▶ _REQUIREMENT_:
Print the lines below exactly as they appear, starting at the line containing "Click the 15" and ending at the line containing "pyautogui.click(x=582, y=419)".

— begin DATA SHOWN —

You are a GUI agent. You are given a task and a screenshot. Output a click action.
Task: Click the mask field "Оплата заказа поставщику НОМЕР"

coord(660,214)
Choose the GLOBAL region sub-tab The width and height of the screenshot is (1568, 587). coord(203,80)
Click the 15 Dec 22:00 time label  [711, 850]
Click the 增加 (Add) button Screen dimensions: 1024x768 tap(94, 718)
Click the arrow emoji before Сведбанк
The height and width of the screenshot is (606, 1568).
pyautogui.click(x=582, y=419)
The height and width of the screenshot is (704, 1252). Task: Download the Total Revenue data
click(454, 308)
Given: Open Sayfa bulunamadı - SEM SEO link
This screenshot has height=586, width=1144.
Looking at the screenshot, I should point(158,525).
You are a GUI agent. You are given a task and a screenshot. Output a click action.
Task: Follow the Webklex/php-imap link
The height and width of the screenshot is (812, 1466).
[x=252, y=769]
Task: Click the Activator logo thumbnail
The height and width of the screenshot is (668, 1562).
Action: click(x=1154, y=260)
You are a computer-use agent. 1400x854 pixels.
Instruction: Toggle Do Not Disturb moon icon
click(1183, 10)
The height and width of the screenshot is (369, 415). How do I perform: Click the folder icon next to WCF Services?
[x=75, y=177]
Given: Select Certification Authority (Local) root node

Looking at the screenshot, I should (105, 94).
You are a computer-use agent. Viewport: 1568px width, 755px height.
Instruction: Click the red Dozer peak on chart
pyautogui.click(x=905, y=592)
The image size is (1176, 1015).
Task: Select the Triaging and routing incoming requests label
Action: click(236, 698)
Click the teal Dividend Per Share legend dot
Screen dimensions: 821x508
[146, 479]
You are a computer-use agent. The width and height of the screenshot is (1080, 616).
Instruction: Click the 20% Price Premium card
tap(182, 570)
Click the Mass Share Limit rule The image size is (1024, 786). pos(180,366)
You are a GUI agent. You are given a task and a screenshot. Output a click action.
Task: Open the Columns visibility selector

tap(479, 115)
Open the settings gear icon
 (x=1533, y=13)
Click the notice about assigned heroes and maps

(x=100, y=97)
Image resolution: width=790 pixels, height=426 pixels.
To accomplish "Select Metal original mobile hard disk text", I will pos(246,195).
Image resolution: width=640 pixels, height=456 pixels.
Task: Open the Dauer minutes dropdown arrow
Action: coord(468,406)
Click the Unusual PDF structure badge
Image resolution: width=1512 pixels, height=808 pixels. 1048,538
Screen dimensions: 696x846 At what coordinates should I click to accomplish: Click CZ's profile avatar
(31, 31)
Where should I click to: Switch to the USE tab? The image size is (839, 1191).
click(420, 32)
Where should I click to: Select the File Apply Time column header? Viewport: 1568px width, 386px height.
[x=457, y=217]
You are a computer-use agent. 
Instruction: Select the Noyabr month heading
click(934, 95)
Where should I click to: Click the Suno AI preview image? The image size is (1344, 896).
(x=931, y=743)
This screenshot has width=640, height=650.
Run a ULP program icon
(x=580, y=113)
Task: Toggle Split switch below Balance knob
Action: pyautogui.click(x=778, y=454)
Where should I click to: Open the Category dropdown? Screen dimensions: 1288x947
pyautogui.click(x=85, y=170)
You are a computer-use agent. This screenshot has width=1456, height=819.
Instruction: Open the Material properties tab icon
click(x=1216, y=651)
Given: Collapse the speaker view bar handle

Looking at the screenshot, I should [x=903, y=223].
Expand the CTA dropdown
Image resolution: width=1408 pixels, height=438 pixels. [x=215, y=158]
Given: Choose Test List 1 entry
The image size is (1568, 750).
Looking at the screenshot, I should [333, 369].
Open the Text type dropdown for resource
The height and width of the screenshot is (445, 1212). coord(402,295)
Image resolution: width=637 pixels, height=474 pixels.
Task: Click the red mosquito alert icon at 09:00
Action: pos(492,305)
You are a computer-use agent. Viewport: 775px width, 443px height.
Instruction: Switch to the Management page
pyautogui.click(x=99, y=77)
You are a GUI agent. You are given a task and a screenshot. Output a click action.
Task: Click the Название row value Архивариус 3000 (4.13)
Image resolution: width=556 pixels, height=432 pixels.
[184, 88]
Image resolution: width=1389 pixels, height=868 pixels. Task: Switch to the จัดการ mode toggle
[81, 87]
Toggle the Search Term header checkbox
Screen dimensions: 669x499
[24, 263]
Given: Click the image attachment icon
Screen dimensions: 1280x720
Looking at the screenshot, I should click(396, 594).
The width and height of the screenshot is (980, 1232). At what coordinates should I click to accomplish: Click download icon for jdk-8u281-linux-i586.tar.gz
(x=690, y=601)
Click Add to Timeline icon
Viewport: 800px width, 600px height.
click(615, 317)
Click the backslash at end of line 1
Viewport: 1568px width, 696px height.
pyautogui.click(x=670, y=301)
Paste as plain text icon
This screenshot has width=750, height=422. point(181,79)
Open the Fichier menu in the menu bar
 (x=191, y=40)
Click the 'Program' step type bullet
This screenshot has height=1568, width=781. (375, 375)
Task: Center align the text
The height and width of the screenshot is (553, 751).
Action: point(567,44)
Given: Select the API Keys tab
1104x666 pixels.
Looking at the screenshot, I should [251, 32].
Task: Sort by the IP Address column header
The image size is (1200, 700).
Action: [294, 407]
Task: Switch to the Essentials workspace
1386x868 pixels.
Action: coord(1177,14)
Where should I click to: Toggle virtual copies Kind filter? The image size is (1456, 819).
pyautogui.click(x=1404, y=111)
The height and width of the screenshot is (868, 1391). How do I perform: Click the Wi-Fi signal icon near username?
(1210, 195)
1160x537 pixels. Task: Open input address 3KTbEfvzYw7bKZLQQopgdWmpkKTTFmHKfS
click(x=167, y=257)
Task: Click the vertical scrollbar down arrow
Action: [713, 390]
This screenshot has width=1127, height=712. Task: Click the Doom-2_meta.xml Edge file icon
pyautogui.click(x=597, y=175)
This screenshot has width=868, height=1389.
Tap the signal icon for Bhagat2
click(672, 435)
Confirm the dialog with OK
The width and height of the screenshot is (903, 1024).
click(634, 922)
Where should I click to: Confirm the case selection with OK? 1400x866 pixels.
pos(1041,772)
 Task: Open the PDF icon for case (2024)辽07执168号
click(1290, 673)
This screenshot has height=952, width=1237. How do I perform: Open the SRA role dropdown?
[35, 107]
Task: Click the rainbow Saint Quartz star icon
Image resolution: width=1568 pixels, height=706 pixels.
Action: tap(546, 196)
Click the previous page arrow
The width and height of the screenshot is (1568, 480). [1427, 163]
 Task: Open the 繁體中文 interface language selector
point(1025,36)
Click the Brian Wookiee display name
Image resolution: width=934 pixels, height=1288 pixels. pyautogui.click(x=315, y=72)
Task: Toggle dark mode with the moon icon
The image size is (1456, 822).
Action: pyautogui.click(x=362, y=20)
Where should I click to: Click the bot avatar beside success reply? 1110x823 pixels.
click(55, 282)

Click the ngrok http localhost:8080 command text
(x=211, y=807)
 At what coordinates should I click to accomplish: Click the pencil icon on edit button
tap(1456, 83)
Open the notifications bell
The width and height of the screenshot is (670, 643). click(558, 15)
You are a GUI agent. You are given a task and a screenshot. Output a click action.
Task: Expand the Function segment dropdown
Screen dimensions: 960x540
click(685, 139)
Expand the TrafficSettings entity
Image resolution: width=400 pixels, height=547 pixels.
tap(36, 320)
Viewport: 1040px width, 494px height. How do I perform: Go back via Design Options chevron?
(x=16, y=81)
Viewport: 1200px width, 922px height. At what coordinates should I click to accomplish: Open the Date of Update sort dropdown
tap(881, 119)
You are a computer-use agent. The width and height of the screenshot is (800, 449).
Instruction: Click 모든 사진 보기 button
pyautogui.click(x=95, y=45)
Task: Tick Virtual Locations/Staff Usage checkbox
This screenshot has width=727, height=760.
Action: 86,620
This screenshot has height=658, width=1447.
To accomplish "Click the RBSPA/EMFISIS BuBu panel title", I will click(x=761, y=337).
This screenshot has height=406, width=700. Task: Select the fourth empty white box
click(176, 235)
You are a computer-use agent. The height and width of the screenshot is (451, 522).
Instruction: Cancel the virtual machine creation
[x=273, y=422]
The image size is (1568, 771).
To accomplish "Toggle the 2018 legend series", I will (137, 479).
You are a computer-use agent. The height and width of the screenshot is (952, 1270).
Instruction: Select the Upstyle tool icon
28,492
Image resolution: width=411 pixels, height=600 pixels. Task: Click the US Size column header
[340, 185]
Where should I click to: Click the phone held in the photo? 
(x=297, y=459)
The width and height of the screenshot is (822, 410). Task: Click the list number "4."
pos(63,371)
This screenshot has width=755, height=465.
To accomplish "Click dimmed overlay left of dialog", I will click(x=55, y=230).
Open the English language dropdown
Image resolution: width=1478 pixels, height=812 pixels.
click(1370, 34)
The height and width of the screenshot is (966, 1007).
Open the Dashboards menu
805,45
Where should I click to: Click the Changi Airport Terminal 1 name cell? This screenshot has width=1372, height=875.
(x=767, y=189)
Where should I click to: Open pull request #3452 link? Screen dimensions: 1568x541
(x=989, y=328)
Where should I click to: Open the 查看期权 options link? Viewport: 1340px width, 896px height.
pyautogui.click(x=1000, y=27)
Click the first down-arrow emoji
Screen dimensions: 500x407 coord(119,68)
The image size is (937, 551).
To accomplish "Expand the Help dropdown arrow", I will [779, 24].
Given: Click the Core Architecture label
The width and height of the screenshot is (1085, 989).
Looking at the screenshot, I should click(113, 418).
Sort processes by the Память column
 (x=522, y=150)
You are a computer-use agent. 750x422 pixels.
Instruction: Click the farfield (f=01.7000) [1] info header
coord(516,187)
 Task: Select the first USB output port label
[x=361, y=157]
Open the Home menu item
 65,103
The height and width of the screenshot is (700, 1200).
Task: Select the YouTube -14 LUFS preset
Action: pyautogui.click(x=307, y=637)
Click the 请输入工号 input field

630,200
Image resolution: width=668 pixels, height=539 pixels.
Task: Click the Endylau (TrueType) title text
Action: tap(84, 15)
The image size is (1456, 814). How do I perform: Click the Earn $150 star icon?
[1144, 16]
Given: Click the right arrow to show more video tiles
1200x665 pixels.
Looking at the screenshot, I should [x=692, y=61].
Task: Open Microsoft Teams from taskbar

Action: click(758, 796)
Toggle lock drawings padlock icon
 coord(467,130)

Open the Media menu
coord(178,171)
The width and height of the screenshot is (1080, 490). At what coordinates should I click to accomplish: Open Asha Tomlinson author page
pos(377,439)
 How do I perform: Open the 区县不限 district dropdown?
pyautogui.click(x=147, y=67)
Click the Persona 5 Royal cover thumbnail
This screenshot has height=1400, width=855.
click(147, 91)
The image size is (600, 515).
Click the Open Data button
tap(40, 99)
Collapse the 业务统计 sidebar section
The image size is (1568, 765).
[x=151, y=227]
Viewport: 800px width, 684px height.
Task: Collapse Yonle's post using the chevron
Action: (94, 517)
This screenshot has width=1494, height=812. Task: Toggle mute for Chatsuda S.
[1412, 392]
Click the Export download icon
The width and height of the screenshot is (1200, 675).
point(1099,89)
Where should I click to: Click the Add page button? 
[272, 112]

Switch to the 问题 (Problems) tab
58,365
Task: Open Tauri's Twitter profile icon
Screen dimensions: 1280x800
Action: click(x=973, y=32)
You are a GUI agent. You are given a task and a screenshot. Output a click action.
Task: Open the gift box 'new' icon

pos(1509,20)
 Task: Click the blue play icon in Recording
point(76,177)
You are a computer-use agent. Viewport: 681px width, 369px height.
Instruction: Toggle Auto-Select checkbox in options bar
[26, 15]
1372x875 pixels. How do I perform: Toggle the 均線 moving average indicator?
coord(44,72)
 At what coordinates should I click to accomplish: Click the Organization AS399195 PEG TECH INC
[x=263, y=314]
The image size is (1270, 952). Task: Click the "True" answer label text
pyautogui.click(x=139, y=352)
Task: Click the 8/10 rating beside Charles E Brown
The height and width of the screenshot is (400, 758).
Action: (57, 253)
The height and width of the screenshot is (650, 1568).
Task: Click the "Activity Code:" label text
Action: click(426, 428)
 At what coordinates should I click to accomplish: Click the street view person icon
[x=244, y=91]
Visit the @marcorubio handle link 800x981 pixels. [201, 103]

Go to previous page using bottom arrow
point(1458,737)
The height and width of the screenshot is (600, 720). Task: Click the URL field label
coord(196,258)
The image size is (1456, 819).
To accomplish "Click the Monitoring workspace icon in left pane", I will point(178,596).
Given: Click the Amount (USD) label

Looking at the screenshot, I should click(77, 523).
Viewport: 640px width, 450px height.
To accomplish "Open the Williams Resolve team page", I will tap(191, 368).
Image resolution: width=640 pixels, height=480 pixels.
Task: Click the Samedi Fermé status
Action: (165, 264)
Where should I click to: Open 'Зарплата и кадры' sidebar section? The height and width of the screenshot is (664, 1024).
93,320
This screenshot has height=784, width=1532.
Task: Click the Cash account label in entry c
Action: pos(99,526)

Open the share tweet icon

— end DATA SHOWN —

▶ _THE COMPLETED TASK_:
Click the 15 Dec 22:00 time label  [711, 850]
Click the 增加 (Add) button Screen dimensions: 1024x768 tap(94, 718)
Click the arrow emoji before Сведбанк
The height and width of the screenshot is (606, 1568).
pyautogui.click(x=582, y=419)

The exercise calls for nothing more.